Problem statement: Provide only the number of lines in the following data that contain "Facebook".
▼
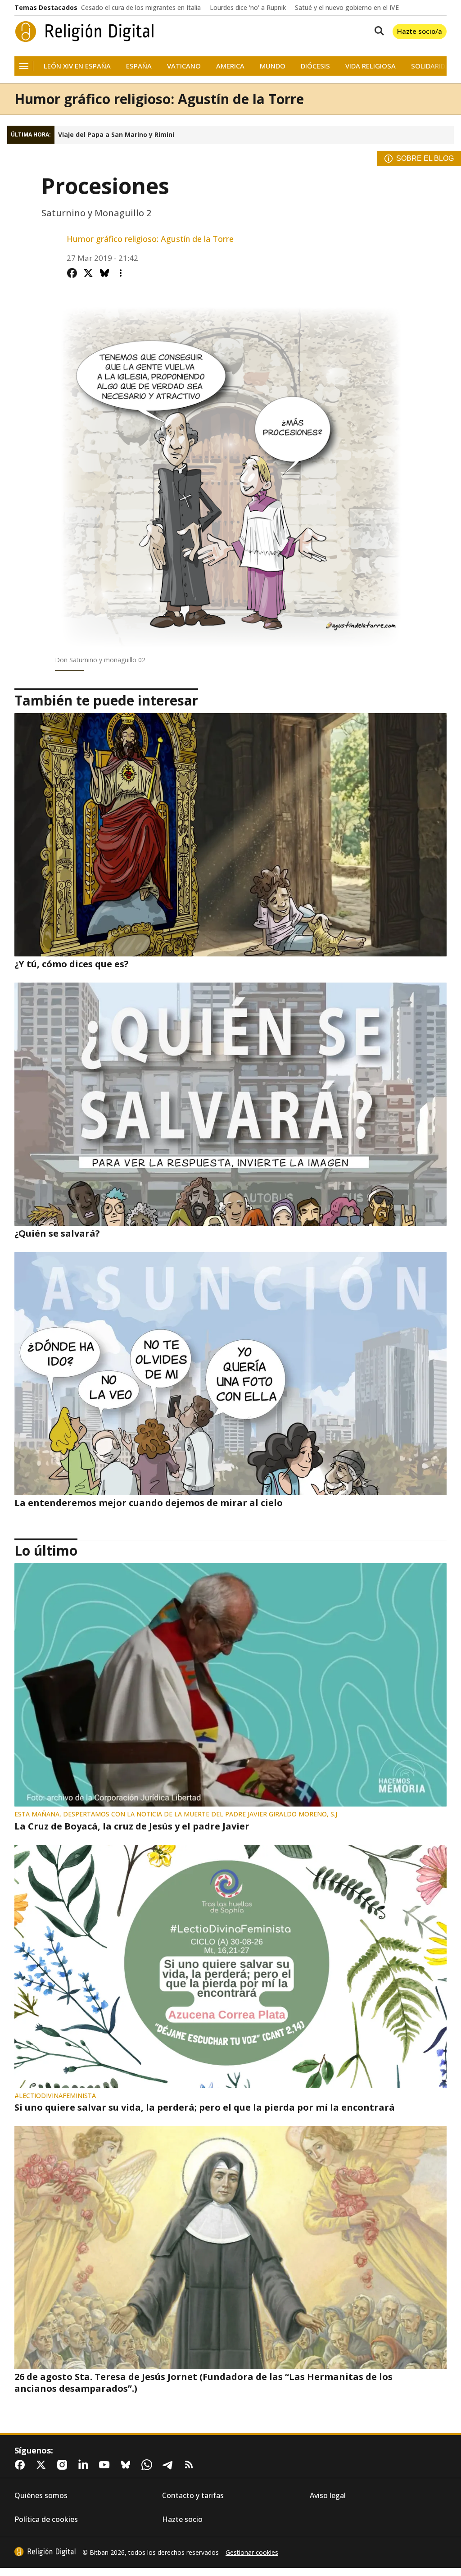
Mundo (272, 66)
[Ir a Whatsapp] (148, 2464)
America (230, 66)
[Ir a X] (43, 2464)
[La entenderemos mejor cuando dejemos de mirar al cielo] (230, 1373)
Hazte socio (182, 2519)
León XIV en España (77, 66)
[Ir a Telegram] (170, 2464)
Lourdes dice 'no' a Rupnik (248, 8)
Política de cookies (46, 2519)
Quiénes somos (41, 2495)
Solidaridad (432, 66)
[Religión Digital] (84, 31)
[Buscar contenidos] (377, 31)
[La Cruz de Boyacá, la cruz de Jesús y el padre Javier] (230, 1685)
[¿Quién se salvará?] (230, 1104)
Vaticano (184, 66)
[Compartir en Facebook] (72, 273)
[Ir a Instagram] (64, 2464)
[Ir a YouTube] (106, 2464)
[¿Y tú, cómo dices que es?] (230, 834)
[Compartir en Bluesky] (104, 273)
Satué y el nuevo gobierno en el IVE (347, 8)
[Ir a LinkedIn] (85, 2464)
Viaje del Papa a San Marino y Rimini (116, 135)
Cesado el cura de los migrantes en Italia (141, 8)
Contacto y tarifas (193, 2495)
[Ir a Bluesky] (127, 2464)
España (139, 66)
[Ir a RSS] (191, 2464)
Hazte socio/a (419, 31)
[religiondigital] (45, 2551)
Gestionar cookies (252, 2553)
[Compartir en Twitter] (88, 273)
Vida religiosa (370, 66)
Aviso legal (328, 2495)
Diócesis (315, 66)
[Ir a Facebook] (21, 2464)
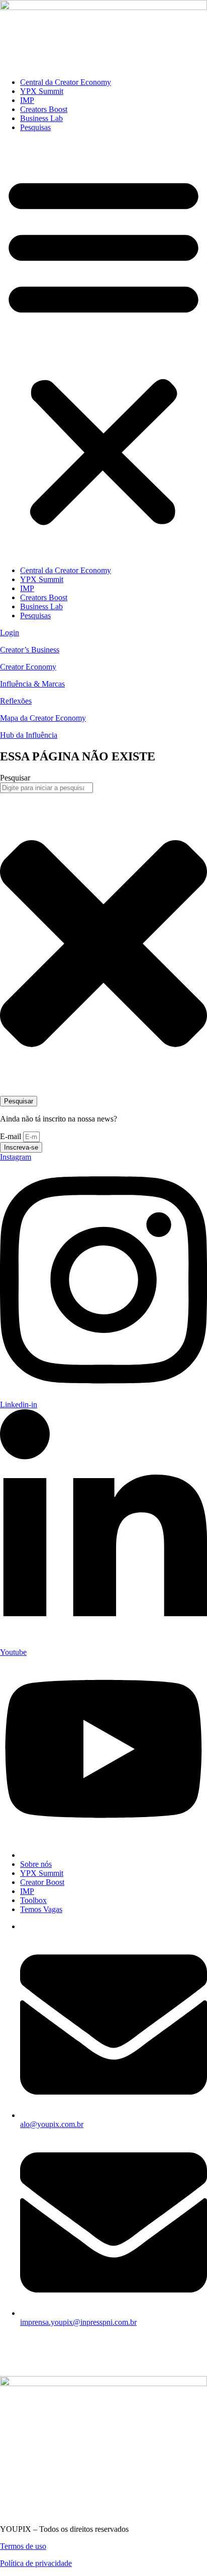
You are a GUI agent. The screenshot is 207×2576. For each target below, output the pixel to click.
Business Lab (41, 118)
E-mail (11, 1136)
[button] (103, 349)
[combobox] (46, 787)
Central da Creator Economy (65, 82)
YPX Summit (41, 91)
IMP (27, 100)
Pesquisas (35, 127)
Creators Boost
▲
Answer section: 2